Classify the validation images. To make predictions with multiple observations, use the minibatchpredict function. To convert the prediction scores to labels, use the scores2label function. The minibatchpredict function automatically uses a GPU if one is available. Using a GPU requires a Parallel Computing Toolbox™ license and a supported GPU device. For information on supported devices, see GPU Computing Requirements (Parallel Computing Toolbox).
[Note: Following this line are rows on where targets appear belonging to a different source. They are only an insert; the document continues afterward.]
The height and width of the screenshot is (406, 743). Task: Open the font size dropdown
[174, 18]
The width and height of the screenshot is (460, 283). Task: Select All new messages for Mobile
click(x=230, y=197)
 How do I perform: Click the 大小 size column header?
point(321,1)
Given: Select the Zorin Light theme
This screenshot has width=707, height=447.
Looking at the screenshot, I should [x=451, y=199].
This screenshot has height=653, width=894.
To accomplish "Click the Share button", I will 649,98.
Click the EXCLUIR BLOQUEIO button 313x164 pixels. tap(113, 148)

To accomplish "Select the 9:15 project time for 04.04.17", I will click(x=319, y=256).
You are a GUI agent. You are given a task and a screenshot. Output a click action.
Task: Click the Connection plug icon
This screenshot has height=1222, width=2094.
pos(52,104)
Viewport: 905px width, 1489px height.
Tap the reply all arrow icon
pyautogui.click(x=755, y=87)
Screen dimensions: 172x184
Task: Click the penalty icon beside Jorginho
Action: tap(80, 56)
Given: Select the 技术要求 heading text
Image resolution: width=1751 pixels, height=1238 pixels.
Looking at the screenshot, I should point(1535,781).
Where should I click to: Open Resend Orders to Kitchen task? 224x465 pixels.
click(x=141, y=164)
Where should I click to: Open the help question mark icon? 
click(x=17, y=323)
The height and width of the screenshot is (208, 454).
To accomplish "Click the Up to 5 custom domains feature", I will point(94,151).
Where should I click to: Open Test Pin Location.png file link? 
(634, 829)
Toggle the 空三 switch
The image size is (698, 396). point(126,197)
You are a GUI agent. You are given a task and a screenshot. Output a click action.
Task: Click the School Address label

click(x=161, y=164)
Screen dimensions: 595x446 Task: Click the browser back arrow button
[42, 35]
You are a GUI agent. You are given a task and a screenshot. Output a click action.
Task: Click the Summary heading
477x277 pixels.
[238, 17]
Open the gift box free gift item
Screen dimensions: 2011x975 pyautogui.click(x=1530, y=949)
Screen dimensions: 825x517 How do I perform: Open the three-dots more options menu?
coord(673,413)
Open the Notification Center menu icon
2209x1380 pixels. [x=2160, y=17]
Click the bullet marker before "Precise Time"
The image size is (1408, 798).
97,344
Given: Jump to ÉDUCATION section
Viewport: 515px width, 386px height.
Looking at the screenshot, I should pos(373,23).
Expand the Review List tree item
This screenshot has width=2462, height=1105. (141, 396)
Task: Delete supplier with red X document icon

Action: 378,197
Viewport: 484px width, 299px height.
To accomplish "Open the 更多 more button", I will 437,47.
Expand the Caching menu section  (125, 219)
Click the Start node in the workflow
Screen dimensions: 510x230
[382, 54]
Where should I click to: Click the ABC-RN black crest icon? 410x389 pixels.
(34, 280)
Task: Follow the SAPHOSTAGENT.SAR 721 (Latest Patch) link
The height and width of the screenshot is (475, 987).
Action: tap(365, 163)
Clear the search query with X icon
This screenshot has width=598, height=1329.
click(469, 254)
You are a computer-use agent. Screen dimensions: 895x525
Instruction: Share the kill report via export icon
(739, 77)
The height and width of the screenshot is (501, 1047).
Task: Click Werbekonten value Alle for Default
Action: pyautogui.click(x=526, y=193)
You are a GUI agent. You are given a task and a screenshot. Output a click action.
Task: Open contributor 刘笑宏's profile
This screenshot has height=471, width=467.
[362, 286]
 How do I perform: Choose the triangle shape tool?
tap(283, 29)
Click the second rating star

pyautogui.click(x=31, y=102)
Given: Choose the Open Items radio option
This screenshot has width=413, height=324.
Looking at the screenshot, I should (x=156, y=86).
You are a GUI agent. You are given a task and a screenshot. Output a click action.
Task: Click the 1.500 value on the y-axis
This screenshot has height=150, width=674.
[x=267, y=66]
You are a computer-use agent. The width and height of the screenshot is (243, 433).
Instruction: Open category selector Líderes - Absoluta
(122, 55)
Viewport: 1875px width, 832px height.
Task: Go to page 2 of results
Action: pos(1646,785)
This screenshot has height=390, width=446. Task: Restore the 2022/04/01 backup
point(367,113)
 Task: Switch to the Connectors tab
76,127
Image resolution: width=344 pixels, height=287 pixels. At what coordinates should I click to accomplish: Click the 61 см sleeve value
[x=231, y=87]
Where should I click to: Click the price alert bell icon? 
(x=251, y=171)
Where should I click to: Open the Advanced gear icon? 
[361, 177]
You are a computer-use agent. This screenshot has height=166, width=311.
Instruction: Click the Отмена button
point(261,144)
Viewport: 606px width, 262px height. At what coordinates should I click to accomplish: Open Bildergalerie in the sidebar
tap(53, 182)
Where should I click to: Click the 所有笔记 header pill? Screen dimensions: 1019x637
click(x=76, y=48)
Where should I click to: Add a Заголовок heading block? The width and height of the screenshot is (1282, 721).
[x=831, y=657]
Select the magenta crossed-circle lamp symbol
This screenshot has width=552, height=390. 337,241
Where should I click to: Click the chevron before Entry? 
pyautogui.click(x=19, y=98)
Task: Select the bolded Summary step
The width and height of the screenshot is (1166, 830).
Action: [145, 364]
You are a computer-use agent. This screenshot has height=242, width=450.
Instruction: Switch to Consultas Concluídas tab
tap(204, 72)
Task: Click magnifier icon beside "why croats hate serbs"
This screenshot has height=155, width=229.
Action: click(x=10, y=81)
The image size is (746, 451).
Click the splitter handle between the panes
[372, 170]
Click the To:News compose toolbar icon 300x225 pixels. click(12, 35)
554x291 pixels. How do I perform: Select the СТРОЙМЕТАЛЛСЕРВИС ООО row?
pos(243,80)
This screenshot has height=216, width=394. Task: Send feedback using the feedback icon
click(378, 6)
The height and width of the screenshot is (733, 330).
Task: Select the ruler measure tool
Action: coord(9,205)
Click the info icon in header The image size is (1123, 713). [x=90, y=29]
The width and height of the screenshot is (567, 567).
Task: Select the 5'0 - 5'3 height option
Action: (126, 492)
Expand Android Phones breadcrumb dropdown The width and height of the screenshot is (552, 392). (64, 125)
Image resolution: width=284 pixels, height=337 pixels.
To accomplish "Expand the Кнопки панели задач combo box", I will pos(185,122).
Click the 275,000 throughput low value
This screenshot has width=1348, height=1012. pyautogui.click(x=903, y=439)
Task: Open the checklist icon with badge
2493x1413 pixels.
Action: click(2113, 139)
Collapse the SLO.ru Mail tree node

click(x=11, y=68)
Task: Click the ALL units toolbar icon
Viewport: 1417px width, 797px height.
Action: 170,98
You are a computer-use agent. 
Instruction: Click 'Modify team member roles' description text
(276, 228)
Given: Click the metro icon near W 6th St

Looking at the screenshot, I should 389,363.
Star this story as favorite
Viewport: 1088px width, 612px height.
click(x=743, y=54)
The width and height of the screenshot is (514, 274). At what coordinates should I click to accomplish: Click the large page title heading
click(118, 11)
Otherwise, the function uses the CPU.

scores = minibatchpredict(net,XValidation, ...
    MiniBatchSize=miniBatchSize, ...
    SequencePaddingDirection="left");
YValidation = scores2label(scores,classes);

Calculate the classification accuracy of the predictions.

accuracy = mean(YValidation == TValidation)

accuracy = 
0.9800

Visualize the predictions in a confusion matrix.

figure
confusionchart(TValidation,YValidation)

Figure contains an object of type ConfusionMatrixChart.

Use Grad-CAM to Interpret Classification Results

Use Grad-CAM to visualize the parts of the sequence that the network uses to make the classification decisions.

Find a subset of sequences that the network correctly classifies as "Sensor Failure".

numFailuresToShow = 2;

isCorrect = TValidation == "Sensor Failure" & YValidation == "Sensor Failure";
idxValidationFailure = find(isCorrect,numFailuresToShow);

For each observation, compute and visualize the Grad-CAM map. To compute the Grad-CAM importance map, use gradCAM. Display a colormap representing the Grad-CAM importance using the plotWithColorGradient helper function, defined at the end of this example. Add dashed lines to show the true location of the sensor failure.

for i = 1:numFailuresToShow
    figure
    t = tiledlayout(numChannels,1);
    idx = idxValidationFailure(i);

    modifiedSignal = XValidation{idx};
    channel = find("Sensor Failure" == classes);
    importance = gradCAM(net,modifiedSignal',channel);

    for j = 1:numChannels
        nexttile
        plotWithColorGradient(modifiedSignal(:,j),importance');

        ylabel("Channel "+j)
        xlabel("Time Steps")

        if ~isempty(failureLocationValidation{idx})
            xline(failureLocationValidation{idx}(1),":")
            xline(failureLocationValidation{idx}(end),":")
        end
    end
    
    title(t,"Grad-CAM: Validation Observation "+idx)

    c = colorbar;
    c.Layout.Tile = "east";
    c.Label.String = "Grad-CAM Importance";
end

Figure contains 3 axes objects. Axes object 1 with xlabel Time Steps, ylabel Channel 1 contains 3 objects of type patch, constantline. Axes object 2 with xlabel Time Steps, ylabel Channel 2 contains 3 objects of type patch, constantline. Axes object 3 with xlabel Time Steps, ylabel Channel 3 contains 3 objects of type patch, constantline.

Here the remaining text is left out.